Jonnine Clementine Standish (chant, percussions), Sean Stewart (basse, programmation), Nigel Yang (guitare, programmation)

remarques

chronique

Styles
cold wave
electro
ambient
new wave
post punk
trip hop
Styles personnels
terminal wave

HaTeRocK étaient organiques, et rêches. HTRK deviennent synthétiques, et laiteux. Ou plutôt donnent l'illusion d'être synthétiques. Soupir sur glacis de beats sous injection massive de curare, déflagrations molles de guitares avec écho arctique.
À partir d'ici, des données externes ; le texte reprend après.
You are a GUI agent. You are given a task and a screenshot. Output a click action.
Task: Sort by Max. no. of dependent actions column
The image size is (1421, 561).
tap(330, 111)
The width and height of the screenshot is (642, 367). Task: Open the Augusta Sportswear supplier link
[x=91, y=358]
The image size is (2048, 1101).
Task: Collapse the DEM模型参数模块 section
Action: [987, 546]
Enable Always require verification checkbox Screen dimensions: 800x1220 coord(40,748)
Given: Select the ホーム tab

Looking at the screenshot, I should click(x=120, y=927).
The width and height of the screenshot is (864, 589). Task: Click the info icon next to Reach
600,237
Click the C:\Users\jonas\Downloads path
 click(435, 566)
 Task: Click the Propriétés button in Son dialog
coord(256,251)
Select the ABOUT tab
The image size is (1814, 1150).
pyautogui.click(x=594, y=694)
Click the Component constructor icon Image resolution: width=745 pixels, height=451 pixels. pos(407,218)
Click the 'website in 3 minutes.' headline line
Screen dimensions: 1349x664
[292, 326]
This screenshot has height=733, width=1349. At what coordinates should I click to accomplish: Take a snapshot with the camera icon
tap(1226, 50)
Salement obsédant. Sean Stewart ayant passé l'arme à gauche juste avant la sortie, HTRK deviennent leurs propres légistes. Plus congelés que jamais. A sa sortie je ne l'aurais pas vu ainsi, plutôt arty et appliqué, genre album-biennale, mais avec le recul... Oui : Work (Work, Work) égale en magnétisme Magic de November Növelet. Les chirurgiens sont sensiblement plus angéliques, c'est certain, et Melle Sandish n'est pas Mme Arafna... mais ce magnétisme, cette aura, ce son qui vous met minuit sous la langue... L'ambiance est au buffet froid, au pas souple, au nocturne tendance morbide. L'introduction dark electro allemande refroidit gentiment, puis le son se fait monochrome blanc sur monochrome noir. Odeur de peinture fraîche qui étourdit. Effluve de colle Cléopâtre ou d'éther : ce son s'inhale sans forcer. Peu importe ce que vous pourrez lire comme conneries au sujet de HTRK, si vous êtes de ceux qui prennent au sérieux les sites où tout quidam s'ingénie à porter parole objective avec notations détaillées : l'opération W(W,W) est une autopsie. Rare, sublime. Insomnie. (Insomnie, insomnie)... Voilà l'album idéal à écouter dans un immense loft vide à trois heures du matin, pendant un hiver à la Shining. Le gardien Torrance restera dans la chambre froide, tétanisé accroché à sa batte, et les fantômes auront pris possession de l'âme de sa bonne femme, qui de cruche insupportable sera devenue une hantise de chagasse à scalpel nommée Jonnine. Parce que cette salope peut vous hanter, vous êtes prévenus. Comme ce son par-delà le cliché de son écho, de ses effets faciles, de sa candeur... Y a même un passage vers la fin qui me rappelle "Valley" de Bill Wyman & Terry Taylor, ce qui ne parlera pas à tout le monde mais... finalement, c'est vrai qu'il y a aussi quelque chose de Phenomena là-dedans, tout compte fait - pensez jeunes filles à la virginité ambivalente dans des draps blancs - c'est vous dire à quel point tout cela est subjectif, lié au ressenti pur, et envoûtant à en devenir eau de parfum new wave. Restez fixés sur la veilleuse les enfants... maintenant il est l'heure de ne pas dormir.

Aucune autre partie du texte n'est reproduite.